Thursday, June 07, 2007

The Iron Man Cometh

One of the more annonymous figures included in the Power Player collection was a fresh faced player on the Detroit Red Wings with a thick plume of blond hair named Gary Unger. Unger's career had begun only two years before as a member of the Toronto Maple Leafs, but in another one of the moves made by Toronto GM Punch Imlach to remove any player whose ego inflated to the point where it might undermine the former's authority they would be unceremoniously given the heave ho. In Unger's case he wasn't the culprit, but Frank Mahovlich was. Unger, who until then was a largely untested commondity by the Leafs was thrown in to ensure the deal would be completed.
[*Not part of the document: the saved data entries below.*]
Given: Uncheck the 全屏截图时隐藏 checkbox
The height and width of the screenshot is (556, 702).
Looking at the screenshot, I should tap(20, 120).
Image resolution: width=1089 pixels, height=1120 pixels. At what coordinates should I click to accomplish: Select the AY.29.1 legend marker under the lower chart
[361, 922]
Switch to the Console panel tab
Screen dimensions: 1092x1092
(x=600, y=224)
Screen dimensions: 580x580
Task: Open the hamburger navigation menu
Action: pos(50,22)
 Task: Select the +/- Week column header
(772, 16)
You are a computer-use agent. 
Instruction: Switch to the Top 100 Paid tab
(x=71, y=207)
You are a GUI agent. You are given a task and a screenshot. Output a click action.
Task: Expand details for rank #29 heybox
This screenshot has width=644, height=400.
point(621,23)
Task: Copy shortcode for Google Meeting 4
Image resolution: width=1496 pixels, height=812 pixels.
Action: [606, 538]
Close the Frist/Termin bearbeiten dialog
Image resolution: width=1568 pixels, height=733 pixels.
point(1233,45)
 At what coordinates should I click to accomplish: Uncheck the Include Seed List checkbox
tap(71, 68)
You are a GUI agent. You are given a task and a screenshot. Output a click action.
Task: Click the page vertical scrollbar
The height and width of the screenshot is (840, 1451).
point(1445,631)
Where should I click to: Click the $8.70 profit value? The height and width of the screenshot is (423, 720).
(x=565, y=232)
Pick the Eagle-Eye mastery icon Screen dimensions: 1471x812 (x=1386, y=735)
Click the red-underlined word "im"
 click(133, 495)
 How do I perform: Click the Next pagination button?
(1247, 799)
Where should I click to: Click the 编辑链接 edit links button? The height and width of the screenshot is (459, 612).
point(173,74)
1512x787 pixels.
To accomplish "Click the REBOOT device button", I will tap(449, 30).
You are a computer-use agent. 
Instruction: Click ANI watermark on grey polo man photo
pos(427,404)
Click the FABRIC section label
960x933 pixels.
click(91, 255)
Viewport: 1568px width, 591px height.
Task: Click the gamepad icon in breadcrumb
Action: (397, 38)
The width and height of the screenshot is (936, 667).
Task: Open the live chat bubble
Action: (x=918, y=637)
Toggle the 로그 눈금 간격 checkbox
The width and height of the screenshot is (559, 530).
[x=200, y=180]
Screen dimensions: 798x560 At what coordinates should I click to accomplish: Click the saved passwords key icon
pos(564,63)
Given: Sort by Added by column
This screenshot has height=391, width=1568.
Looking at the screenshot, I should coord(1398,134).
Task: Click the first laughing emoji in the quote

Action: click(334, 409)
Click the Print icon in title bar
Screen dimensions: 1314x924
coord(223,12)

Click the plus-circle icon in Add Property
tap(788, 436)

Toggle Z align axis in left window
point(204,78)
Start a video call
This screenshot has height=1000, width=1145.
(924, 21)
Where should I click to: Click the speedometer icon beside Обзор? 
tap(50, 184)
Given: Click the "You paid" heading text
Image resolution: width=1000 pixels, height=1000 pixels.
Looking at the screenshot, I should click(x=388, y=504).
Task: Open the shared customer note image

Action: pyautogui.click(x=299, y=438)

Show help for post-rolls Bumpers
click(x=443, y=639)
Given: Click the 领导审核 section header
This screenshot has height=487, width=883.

Unger would only play for the Red Wings for a year, before he was shipped off to the St. Louis Blues. This time, it was Unger who was proving to be a distraction in the dressing room, but it wasn't because of his ego; it was simply because he refused to get a haircut. To the Red Wings' coach, Mr. Mod had to go, and during the '70-'71 season, Unger was shipped off again - this time to the St. Louis Blues. Unger wasn't even 24 and he was on his third NHL team in two years, a trend if it continued would permanently attach the dreaded label "journeyman" to his profile. Seems as though St. Louis was a good fit, because Gary Unger would go on to represent the Blues in seven all-star games but more significantly, Unger would go on to play in 914 consecutive games, smashing the NHL record.

Maybe the intensity on Unger's mug on his stamp forshadowed his determination to play hard without missing a game for the next eight years, but then again we were young. Looking back at that picture now, it was clear that the Iron Man had arrived.